Uncharacteristic, I know, but every once in awhile, someone broadcasts something worth watching.
Case in point: next Wednesday (April 21st), many PBS stations will air Food, Inc. as part of their “P.O.V.” (which stands for Point of View) documentary series. Check your local listings for times. TVGuide.com simply listed it as “P.O.V.,” which threw me for a moment, but don’t be fooled!
If my sources are correct, it’s airing in St. Louis at 9:00pm and Burlington, IA at 8:00pm. Personally, I prefer 8:00pm — less chance of interfering with my bed time and all, but I’ve been curious about Food, Inc. for awhile.

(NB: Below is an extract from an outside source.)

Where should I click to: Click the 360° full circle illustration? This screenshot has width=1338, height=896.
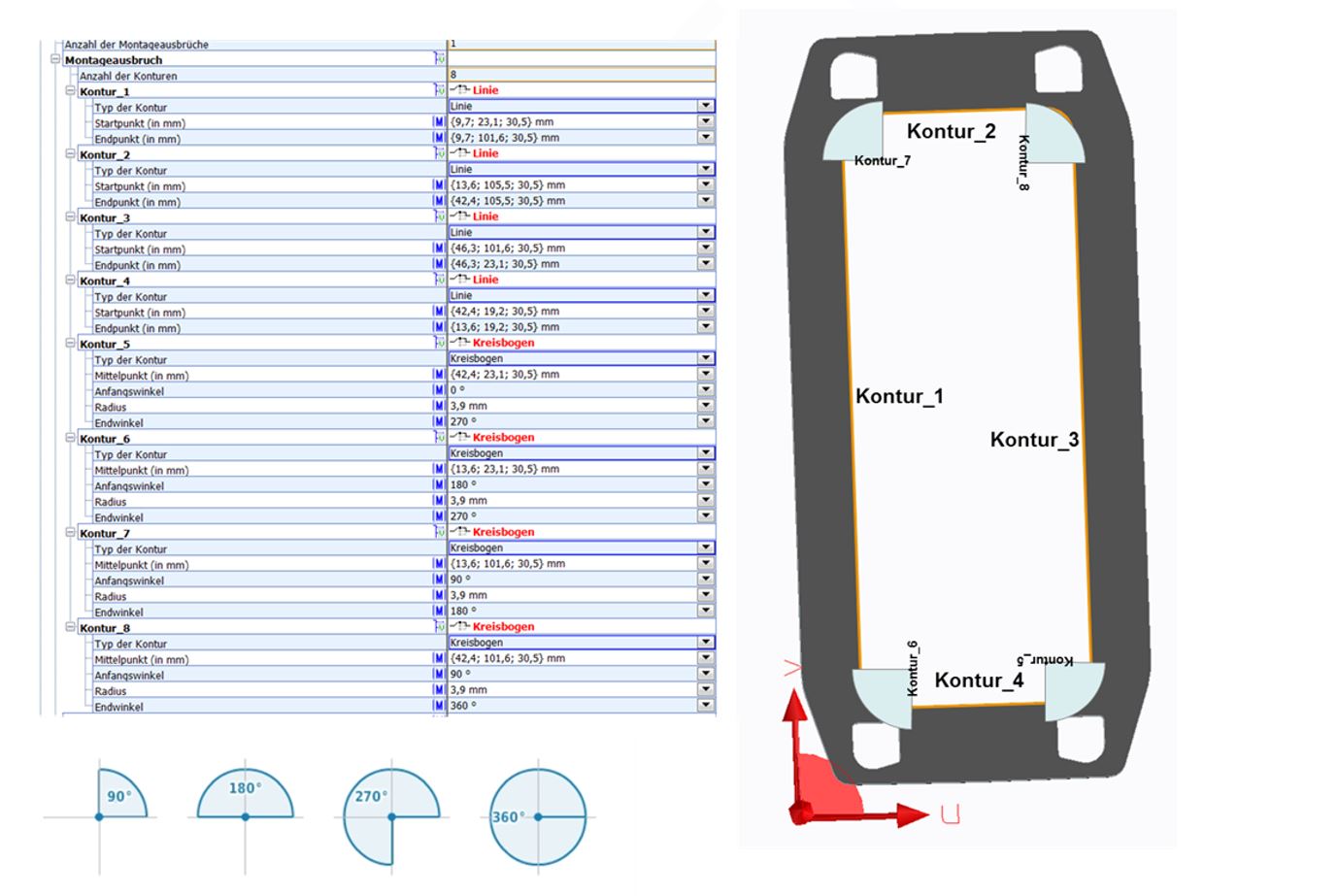click(538, 817)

Now I can watch it at my favorite price (FREE), while sitting comfortably on my couch, wearing what I want (i.e., sans pants).

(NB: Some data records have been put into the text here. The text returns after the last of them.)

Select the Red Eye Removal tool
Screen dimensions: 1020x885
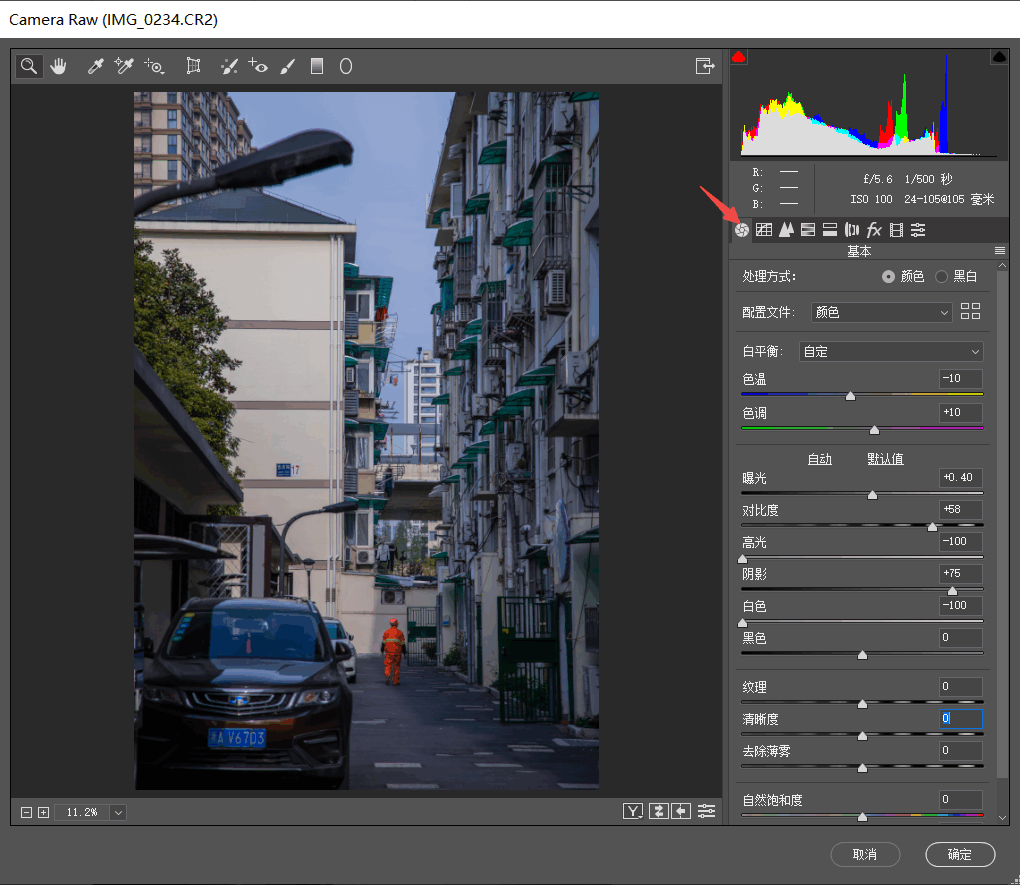click(258, 66)
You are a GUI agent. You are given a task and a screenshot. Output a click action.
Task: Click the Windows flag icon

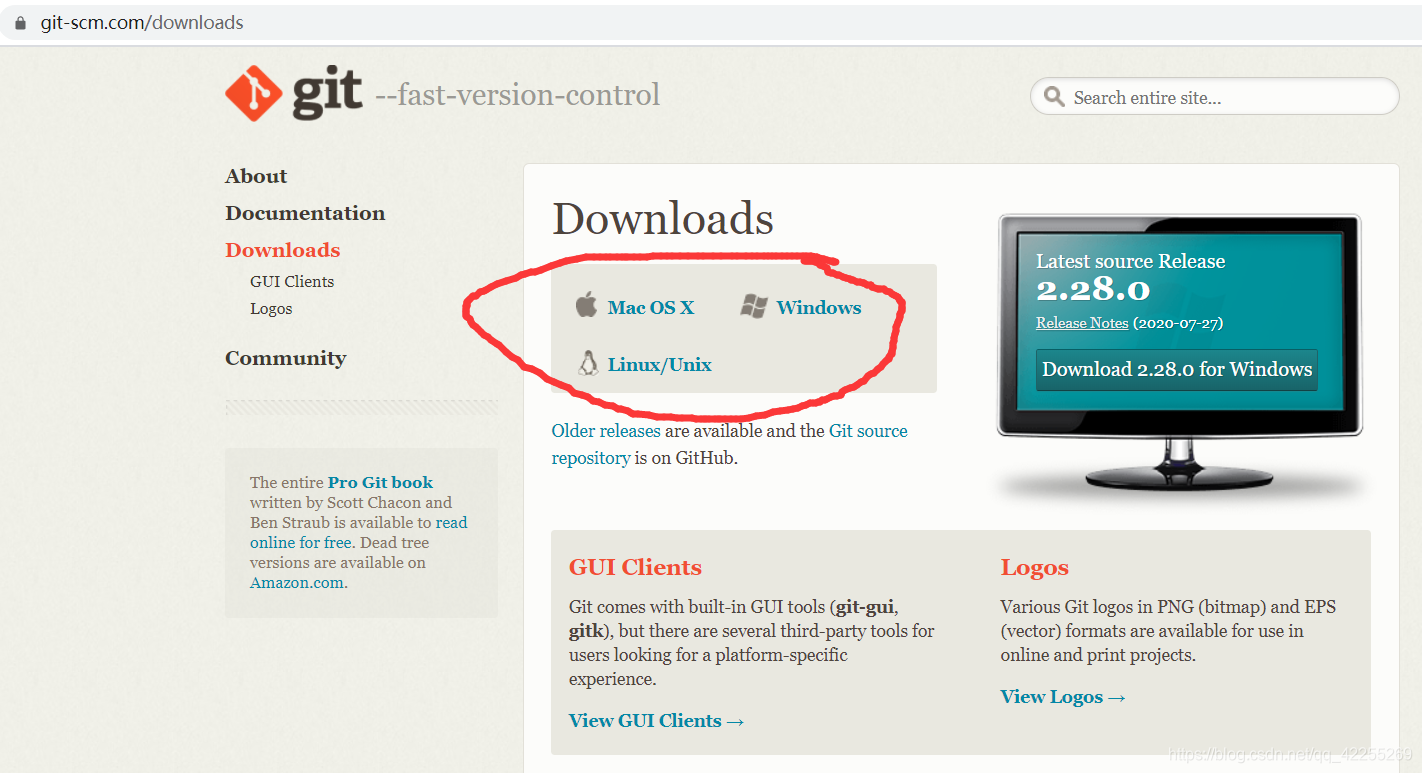[754, 307]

Tune in and celebrate Earth Day Eve by learning about the connection between farming and food systems, our health, and the health of our planet — just remember to unplug the t.v. or flip the switch on the power strip when it’s over!
Image from the Food, Inc. website
I recently received an email from St. Louis Green, Inc. inviting me to their, “Where Grand Meets Green,” home tour. (Excuse me while I step away from my computer so I don’t vomit on the keyboard.) I’m sorry, but I fail to see what’s “green” about a McMansion built out in the suburbs, accessible only by car. I don’t care how energy-efficient you make the walls or what building materials you use. These “homes” would more accurately be called “compounds.” I must admit that I wasted time and money driving out to Town and Country (yes, that really is the name of one of the more affluent suburbs around here) for one of their home tours in the past — never again!

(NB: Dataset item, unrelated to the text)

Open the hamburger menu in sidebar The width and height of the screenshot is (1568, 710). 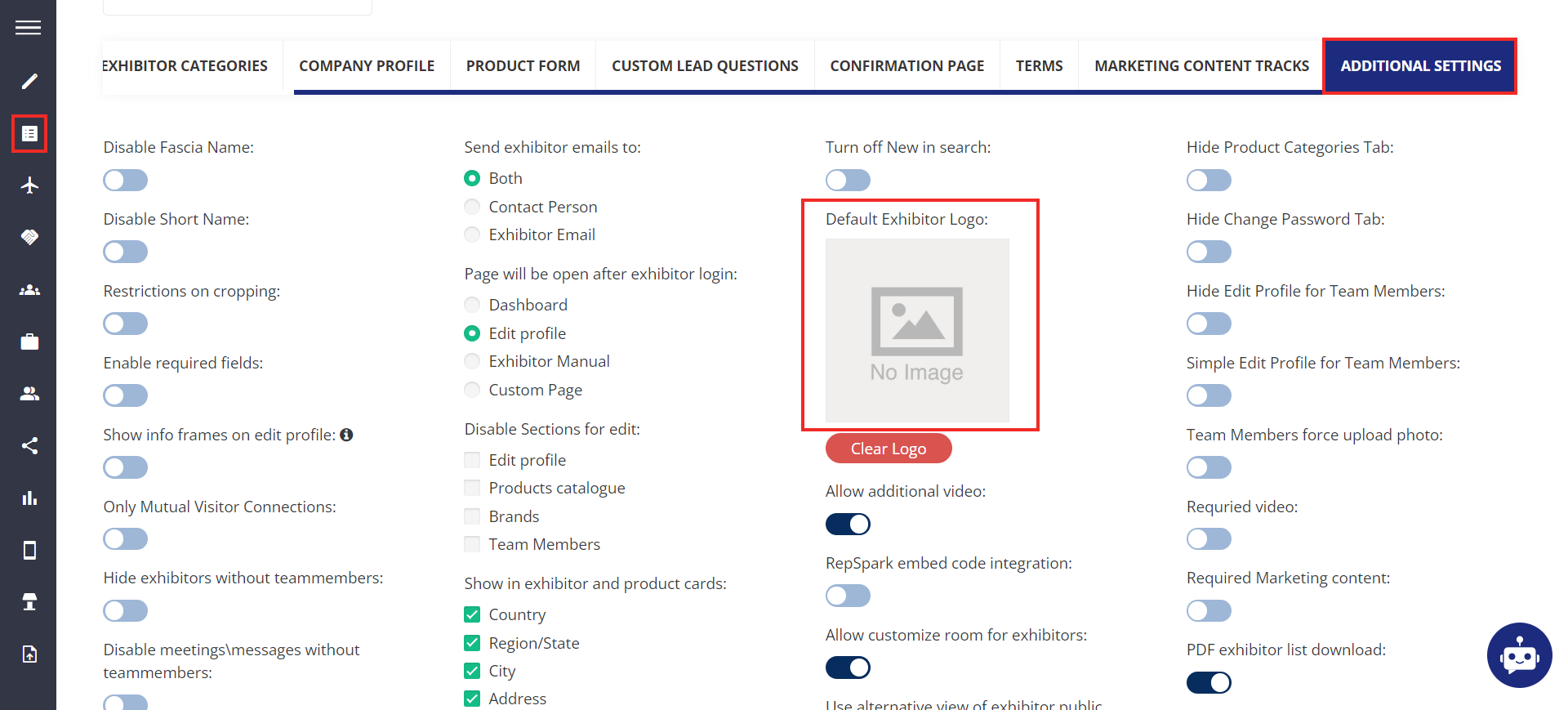pos(28,28)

I want to tour homes in the city, homes that are affordable for normal middle-class families (and I’m talking about the middle-class that makes less than $100,000/year), heck, maybe even affordable for low-income families. Homes that are truly green:
- Not built with outrageous square-footage
- Built in the city, in dense, mixed-use areas
- Easily accessible by biking, walking, or public transit
- Include rehabs — retrofitting current buildings for maximum efficiency, not always building new
Some examples of these exist, but not nearly enough. While many builders give a nod to this type of construction, few seem really invested in it, because it won’t make them rich. If someone has close to one million dollars that he/she wants to spend to build an over-sized, green-washed home out in Town and Country, fine, but let’s not celebrate or reward that choice by hosting a “green” event.
I frequent the Tiny Choices blog for their green living insights, and as a fairly regular reader, I completed their survey. Tiny Choices featured my survey last Thursday. In it, I mentioned my struggle to speak up in a constructive way when I notice others making less than green choices. In the comments, Nupur of One Hot Stove said, “My suggestion for encouraging others to change their behavior- simply modeling the behavior sometimes triggers others to think about it, more than saying anything about it.”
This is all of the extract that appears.